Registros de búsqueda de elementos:
+ + +
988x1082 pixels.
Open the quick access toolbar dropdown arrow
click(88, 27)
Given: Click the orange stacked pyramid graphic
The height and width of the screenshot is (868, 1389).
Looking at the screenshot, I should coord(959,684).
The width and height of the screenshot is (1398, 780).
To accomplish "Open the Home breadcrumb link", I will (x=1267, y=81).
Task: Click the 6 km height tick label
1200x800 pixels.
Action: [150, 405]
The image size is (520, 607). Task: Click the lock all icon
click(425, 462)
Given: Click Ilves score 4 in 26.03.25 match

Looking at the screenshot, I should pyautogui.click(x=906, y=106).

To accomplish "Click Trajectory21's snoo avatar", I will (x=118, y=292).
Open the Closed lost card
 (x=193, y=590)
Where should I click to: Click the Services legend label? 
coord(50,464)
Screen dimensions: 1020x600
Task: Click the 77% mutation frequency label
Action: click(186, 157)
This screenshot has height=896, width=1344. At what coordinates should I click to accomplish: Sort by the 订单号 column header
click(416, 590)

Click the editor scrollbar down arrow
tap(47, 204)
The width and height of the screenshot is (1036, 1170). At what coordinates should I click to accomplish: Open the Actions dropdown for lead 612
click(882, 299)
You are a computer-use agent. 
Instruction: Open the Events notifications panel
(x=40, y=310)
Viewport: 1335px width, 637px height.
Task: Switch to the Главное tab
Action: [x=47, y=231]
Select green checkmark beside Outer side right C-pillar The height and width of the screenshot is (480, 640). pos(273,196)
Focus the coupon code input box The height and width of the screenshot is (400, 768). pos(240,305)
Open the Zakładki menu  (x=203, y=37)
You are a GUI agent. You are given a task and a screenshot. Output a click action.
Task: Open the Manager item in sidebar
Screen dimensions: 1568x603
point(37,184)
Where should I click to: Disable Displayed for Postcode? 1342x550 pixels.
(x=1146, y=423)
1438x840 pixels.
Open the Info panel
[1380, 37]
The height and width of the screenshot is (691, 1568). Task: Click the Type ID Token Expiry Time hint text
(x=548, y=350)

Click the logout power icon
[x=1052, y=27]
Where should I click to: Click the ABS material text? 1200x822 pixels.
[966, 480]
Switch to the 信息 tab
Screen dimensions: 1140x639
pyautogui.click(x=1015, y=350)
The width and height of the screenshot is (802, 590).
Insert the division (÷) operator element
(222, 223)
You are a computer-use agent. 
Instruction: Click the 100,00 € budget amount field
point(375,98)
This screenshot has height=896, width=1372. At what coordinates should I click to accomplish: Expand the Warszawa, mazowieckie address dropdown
+ + +
- TRABAJO POR REALIZAR
Repita tal cual las líneas que van desde la que contiene "The width and height of the screenshot is (802, 590)." hasta la última línea de los registros, ambas incluidas.

- LA SOLUCIÓN
The width and height of the screenshot is (802, 590).
Insert the division (÷) operator element
(222, 223)
You are a computer-use agent. 
Instruction: Click the 100,00 € budget amount field
point(375,98)
This screenshot has height=896, width=1372. At what coordinates should I click to accomplish: Expand the Warszawa, mazowieckie address dropdown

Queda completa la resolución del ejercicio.